Record rain, forest fires, temperatures over 50 degrees – this year, too, the USA will be plagued by a number of extreme weather phenomena. Storm of the century “Ida” could now bring about a definitive change in climate policy.
In Roland Emmerich’s disaster film “The Day After Tomorrow” from 2004, New York sinks into chaos and meter-high tidal waves as a result of climatic changes. Since Wednesday night, many Internet users in the USA have been comparing the historically heavy rains and floods in New York with the apocalyptic images from Hollywood. “The Day After Tomorrow” has become the present in 2021.
But it’s not just New York City, it’s not just the images of rushing rivers on the streets, cars drifting away and record rainfalls that are hardly comprehensible in their intensity. In the USA, extreme weather conditions seem to have increased significantly in the recent past, according to scientific statements, a consequence of the accelerated global warming. While the west suffers heat waves and devastating forest fires, and more and more hurricanes and tornadoes are raging in the south, the northeast is sinking into one of the wettest summers in history.
Extreme weather phenomena are increasing
“As a result of climate change, dry places are becoming drier and wet regions are becoming wetter in many parts of the world,” explains climate researcher Anders Levermann from the Potsdam Institute for Climate Impact Research. In the storm in New York, several climate change-related factors have now come together. “Hurricanes and typhoons draw their energy from the surface temperature of the ocean. Due to global warming, we are increasing this surface temperature and thus making more energy available to the hurricanes,” continued Levermann. The cyclones become stronger and strong cyclones become more numerous.
The impression that the number of extreme weather phenomena has recently increased significantly is supported by a study by the World Weather Organization (WMO). It had last reported that there were five times as many weather- or climate-related disasters between 2000 and 2009 than in the 1970s. Storms and floods make up almost 80 percent of these disasters.
The extreme North American summer had started with a heat wave, which according to researchers should not occur at all: almost 50 degrees were reached in some parts of the western United States and Canada – in some parts heat records were broken by four or five degrees. Climatologists then turned to the public in alarm: Even in view of the current rate of global warming, this is mathematically an event that is only likely to occur in one out of 1,000 years.
Again and again forest fires and water masses
The scientists also had a possible, shocking explanation for this enormous improbability: that climate change could have reached a threshold at which previously unimaginable weather extremes accumulate by leaps and bounds – an unforeseen climate escalation where millennial events would become normal. At the time, however, they stated that the data did not yet make this seem likely.
Forest fires had already broken out in California, Oregon and Washington on the US west coast last year, which experts described as “unprecedented”. And that year too, devastating fires raged. Moving smoke darkened the sky on the east coast of the United States thousands of kilometers away. The sun over New York – broken by particles of smoke – took on a red sheen and gave some people the feeling of being stuck in a Hollywood apocalypse.
US government promises help for those affected
After the record water masses in New York, for which the US weather service had to invent new colors for the extreme values on its graphics, Mayor Bill de Blasio presented himself to reporters on Thursday and concluded: “We are in a whole new world.” From now on, the city has to expect such storms on a permanent basis. At the same time, more must be done in the fight against the climate crisis.
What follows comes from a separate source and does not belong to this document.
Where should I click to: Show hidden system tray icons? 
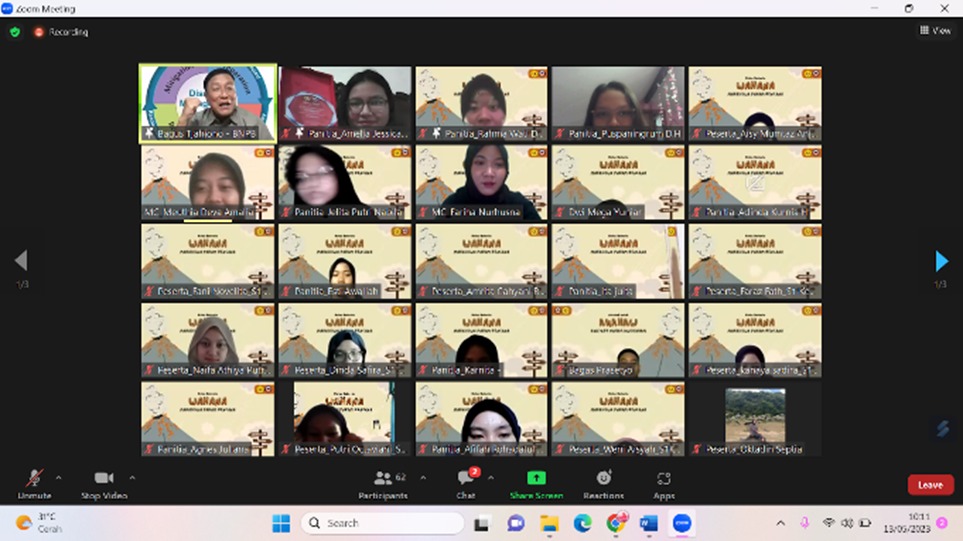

He looked in the direction of Washington, where President Joe Biden spoke shortly afterwards. He described Hurricane Ida, the remains of which had flooded New York, as the fifth strongest hurricane in the United States since records began – days later, around a million households were without electricity. The hurricane season in the Atlantic this year is extraordinary anyway. “Elsa” was the first Atlantic hurricane of the year at the beginning of July – and therefore unusually early.

The National Hurricane Center also spoke of “above-average activity in tropical cyclones” in August. Three hurricanes formed during the month, two of which were particularly “strong hurricanes” – including “Ida”. Normally, one or two hurricanes would occur in August, with a particularly strong one only occurring every one or two years.
Wake up call for the USA?
Meanwhile, Biden warned that forest fires, flash floods and super storms will occur more often in the future because of the climate crisis. “This is not about politics,” he said, referring to the highly polarized US politics. Hurricane “Ida” doesn’t care if someone is a Democrat or a Republican. “It’s a matter of life and death, and we’re all in the same boat,” said Biden. “We have to take action.”
But in the face of such words and the more seriously pursued climate policy under Biden – which contrasts with that of his predecessor Donald Trump and parts of the country’s conservative elite – activists can only shrug their shoulders. Even before the World Climate Conference in Glasgow in November, they do not see nearly enough movement to achieve the goal agreed in Paris in 2015 of limiting global warming to 1.5 degrees as possible compared to pre-industrial times.
“It will be the same as at any other conference,” said the Swede Greta Thunberg of the German press agency recently soberly. “We are still ignoring the climate crisis”. For many Americans, the most recent events are likely to be the clearest wake-up call yet.